## TASK PROMPT
Could you render the entries below as a Markdown table with two columns, Row and Line, giving each non-blank line its own numbered row and omitting blank lines?

## DATA
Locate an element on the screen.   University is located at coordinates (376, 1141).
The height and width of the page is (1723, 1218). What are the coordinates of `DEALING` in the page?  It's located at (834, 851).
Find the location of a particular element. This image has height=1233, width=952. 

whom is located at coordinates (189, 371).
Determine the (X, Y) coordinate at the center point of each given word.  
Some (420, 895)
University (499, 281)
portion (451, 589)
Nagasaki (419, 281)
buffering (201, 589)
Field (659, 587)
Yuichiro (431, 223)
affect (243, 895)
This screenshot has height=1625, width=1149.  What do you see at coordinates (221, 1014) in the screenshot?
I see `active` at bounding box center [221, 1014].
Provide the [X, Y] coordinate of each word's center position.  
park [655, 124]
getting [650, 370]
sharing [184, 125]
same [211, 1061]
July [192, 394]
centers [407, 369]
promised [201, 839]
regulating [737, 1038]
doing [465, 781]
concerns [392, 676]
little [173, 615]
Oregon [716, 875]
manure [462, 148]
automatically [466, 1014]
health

## SOLVED EXERCISE
| Row | Line |
|---|---|
| 1 | Locate an element on the screen.   University is located at coordinates (376, 1141). |
| 2 | The height and width of the page is (1723, 1218). What are the coordinates of `DEALING` in the page?  It's located at (834, 851). |
| 3 | Find the location of a particular element. This image has height=1233, width=952.  |
| 4 | whom is located at coordinates (189, 371). |
| 5 | Determine the (X, Y) coordinate at the center point of each given word.   |
| 6 | Some (420, 895) |
| 7 | University (499, 281) |
| 8 | portion (451, 589) |
| 9 | Nagasaki (419, 281) |
| 10 | buffering (201, 589) |
| 11 | Field (659, 587) |
| 12 | Yuichiro (431, 223) |
| 13 | affect (243, 895) |
| 14 | This screenshot has height=1625, width=1149.  What do you see at coordinates (221, 1014) in the screenshot? |
| 15 | I see `active` at bounding box center [221, 1014]. |
| 16 | Provide the [X, Y] coordinate of each word's center position.   |
| 17 | park [655, 124] |
| 18 | getting [650, 370] |
| 19 | sharing [184, 125] |
| 20 | same [211, 1061] |
| 21 | July [192, 394] |
| 22 | centers [407, 369] |
| 23 | promised [201, 839] |
| 24 | regulating [737, 1038] |
| 25 | doing [465, 781] |
| 26 | concerns [392, 676] |
| 27 | little [173, 615] |
| 28 | Oregon [716, 875] |
| 29 | manure [462, 148] |
| 30 | automatically [466, 1014] |
| 31 | health |